[Opening Dataset records section]
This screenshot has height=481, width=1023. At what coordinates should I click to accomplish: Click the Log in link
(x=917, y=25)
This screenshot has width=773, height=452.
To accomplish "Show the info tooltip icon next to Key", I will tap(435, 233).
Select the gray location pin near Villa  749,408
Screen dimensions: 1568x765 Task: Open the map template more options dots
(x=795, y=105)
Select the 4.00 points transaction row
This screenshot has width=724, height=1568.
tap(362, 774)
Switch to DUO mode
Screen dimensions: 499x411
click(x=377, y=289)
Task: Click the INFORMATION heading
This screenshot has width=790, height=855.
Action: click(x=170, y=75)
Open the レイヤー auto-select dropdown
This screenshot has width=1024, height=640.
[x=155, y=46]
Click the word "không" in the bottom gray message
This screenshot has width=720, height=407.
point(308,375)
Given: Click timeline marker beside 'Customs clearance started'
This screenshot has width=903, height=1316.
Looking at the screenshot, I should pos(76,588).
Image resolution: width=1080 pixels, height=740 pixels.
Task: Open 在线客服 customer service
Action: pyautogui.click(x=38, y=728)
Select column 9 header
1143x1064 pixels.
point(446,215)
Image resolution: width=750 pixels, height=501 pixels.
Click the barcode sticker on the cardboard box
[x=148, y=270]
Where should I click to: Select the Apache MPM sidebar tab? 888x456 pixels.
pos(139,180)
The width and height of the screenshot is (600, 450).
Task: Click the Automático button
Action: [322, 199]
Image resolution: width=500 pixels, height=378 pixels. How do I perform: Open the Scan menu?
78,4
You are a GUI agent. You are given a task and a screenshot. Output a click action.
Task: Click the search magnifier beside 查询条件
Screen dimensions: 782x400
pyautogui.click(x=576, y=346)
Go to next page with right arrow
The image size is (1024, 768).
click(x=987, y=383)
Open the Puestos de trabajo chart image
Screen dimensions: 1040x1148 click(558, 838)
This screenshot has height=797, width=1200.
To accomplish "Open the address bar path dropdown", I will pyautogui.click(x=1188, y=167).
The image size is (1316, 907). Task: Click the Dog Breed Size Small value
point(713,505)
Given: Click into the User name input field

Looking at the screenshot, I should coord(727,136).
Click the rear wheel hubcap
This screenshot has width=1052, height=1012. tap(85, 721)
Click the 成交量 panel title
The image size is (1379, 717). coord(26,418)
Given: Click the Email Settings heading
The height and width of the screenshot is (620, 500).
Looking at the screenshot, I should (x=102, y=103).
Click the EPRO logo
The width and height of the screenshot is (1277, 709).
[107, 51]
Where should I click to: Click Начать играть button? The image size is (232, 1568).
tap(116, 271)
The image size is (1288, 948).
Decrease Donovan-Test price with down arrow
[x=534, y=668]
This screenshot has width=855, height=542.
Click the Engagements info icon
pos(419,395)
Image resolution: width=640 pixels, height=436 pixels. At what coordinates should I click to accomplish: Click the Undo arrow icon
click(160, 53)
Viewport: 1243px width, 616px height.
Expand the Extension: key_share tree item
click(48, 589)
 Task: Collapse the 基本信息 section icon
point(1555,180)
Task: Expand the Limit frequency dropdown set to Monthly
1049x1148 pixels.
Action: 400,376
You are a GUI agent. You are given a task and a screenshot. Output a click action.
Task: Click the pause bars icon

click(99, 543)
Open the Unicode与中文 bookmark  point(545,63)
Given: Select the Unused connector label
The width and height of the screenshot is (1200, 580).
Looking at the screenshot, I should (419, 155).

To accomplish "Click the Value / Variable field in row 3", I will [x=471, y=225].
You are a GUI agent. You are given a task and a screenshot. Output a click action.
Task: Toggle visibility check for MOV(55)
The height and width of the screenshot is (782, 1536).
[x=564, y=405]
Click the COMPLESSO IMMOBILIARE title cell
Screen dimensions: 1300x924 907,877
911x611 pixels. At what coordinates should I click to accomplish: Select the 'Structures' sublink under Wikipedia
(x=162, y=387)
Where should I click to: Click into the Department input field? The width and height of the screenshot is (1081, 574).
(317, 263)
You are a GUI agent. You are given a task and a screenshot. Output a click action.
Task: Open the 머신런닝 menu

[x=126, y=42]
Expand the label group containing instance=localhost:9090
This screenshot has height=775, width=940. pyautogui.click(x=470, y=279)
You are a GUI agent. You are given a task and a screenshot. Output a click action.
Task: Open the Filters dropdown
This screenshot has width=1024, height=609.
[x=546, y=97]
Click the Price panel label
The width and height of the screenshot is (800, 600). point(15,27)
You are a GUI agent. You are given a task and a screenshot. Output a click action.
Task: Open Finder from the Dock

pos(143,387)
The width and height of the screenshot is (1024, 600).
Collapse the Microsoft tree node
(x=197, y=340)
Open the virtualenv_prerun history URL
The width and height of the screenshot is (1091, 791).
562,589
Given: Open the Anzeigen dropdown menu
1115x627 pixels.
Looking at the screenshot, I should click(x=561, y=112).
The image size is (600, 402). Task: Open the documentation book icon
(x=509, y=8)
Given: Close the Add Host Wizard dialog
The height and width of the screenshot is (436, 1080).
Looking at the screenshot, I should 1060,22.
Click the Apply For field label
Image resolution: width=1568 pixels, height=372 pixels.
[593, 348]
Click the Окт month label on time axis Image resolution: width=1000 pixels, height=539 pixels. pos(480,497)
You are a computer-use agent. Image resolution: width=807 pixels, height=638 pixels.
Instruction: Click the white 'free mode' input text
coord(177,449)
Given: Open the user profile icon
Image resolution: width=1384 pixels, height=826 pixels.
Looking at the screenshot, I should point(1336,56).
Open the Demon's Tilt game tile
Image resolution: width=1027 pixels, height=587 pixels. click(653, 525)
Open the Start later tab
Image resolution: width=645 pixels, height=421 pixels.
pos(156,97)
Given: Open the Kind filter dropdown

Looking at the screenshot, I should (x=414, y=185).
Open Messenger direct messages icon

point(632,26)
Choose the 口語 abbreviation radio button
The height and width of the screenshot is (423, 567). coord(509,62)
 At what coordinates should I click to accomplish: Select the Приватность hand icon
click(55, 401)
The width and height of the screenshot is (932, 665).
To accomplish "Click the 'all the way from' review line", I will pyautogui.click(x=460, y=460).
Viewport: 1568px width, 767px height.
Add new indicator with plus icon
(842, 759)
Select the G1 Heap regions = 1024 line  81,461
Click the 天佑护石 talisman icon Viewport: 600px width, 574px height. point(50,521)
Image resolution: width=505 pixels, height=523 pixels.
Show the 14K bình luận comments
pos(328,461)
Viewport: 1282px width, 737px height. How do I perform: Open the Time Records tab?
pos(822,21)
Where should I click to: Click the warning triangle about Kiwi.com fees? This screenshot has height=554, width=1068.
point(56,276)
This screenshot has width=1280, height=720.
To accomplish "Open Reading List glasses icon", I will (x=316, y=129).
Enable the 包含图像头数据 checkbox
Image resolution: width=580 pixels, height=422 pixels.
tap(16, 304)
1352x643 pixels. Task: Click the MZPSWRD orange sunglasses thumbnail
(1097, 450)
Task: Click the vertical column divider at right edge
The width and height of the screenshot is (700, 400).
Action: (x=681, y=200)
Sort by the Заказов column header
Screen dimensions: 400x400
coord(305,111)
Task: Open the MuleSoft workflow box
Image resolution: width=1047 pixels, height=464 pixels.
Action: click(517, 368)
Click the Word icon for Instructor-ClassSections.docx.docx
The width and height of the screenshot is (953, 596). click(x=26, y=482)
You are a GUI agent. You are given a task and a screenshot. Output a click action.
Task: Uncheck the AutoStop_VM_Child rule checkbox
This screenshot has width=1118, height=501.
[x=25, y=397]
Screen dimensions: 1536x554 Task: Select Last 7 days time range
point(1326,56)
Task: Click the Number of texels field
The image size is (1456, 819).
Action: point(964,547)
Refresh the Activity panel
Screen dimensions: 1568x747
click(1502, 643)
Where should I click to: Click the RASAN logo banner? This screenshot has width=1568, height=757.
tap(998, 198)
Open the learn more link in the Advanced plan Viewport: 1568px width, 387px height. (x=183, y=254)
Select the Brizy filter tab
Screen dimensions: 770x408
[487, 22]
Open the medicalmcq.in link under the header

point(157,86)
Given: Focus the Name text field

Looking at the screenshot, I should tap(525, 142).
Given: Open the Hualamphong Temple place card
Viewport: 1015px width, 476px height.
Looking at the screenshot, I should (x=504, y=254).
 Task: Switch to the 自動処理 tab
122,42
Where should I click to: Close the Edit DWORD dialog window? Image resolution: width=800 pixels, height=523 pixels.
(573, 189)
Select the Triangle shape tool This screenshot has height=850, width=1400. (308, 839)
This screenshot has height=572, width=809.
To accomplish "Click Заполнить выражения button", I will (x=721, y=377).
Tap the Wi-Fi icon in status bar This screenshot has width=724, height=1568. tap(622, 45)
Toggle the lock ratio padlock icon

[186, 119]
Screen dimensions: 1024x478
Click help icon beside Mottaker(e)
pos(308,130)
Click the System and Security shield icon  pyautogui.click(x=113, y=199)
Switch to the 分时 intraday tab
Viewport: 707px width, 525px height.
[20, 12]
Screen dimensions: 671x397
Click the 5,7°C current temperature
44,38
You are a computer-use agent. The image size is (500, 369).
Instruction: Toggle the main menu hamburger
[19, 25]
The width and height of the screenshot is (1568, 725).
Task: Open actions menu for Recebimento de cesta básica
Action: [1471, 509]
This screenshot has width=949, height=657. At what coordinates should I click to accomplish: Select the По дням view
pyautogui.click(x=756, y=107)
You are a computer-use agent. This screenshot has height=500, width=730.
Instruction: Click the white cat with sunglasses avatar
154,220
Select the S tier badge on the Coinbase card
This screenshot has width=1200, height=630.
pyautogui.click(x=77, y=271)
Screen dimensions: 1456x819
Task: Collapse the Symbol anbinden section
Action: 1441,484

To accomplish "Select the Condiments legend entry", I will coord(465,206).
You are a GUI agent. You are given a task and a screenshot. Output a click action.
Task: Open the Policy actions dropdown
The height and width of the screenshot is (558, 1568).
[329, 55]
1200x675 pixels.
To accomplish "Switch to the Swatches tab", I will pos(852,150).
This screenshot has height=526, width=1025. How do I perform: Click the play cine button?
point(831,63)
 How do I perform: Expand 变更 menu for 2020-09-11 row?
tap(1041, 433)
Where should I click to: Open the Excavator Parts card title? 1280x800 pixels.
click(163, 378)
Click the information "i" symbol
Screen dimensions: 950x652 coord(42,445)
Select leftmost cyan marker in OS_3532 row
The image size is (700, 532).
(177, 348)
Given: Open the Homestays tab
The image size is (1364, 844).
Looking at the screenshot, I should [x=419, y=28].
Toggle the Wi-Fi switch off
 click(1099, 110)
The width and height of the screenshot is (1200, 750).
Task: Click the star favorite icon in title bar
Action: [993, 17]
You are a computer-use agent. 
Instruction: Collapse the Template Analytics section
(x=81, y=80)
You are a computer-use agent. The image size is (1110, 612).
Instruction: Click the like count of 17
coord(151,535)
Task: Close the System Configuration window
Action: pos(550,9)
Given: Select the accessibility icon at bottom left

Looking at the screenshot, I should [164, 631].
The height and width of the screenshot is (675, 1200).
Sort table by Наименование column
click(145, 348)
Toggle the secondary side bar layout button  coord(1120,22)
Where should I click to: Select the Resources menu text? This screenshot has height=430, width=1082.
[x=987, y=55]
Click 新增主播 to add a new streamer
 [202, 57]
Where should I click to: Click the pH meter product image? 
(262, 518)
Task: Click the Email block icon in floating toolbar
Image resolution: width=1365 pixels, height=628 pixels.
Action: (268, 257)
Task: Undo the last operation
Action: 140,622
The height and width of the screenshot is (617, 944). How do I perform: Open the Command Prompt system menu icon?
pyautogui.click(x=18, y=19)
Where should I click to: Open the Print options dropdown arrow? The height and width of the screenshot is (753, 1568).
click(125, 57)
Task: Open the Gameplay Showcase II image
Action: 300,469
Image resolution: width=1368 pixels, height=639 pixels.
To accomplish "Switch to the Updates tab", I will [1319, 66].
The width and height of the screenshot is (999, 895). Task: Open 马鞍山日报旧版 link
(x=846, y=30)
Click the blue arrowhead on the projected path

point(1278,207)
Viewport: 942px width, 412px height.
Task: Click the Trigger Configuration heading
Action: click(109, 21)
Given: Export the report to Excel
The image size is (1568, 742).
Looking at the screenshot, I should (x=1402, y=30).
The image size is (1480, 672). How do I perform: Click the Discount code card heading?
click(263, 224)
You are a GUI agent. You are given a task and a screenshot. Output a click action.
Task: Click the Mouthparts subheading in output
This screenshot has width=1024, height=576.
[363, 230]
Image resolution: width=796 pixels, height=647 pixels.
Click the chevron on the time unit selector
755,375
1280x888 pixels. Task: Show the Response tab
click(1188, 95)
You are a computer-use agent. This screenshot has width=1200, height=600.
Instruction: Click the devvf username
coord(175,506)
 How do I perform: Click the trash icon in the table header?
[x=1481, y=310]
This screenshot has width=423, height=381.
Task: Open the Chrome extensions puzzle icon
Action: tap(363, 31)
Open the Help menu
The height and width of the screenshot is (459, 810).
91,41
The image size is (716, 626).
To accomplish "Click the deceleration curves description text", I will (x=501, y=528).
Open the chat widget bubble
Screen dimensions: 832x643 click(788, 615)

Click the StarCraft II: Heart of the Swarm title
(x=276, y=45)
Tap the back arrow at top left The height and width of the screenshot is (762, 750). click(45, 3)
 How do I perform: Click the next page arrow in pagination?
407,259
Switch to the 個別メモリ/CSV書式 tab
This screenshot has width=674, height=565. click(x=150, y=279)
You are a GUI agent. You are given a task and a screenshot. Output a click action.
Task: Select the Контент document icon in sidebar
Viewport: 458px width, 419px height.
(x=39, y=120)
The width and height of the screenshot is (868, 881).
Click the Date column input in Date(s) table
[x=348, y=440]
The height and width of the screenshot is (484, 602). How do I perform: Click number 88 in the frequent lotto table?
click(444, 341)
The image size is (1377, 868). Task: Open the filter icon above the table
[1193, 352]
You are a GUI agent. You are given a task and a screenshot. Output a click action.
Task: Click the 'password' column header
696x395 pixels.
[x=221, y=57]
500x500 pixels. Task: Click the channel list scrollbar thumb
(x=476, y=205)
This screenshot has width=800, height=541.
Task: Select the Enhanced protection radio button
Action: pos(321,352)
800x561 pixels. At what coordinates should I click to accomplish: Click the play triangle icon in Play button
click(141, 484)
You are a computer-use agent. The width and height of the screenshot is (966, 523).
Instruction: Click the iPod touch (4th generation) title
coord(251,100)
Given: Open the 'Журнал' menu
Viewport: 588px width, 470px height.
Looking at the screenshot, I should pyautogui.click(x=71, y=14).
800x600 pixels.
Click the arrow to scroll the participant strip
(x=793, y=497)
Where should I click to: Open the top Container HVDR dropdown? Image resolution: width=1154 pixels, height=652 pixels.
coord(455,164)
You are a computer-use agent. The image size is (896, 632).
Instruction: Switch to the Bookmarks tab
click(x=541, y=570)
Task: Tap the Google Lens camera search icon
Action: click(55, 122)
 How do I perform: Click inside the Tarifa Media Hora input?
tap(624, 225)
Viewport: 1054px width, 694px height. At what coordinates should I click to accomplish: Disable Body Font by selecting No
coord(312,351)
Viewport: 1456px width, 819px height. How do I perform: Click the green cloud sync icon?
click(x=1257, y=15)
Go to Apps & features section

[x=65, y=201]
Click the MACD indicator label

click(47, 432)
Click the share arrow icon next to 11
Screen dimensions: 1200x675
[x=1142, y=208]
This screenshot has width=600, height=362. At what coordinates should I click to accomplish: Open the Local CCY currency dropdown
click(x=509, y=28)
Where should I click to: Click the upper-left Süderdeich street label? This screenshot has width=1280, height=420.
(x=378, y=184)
[Closing Dataset records section]
The problem: Where a line of the material holds the word "checkbox", copy that line.

Response box:
Enable the 包含图像头数据 checkbox
Task: Uncheck the AutoStop_VM_Child rule checkbox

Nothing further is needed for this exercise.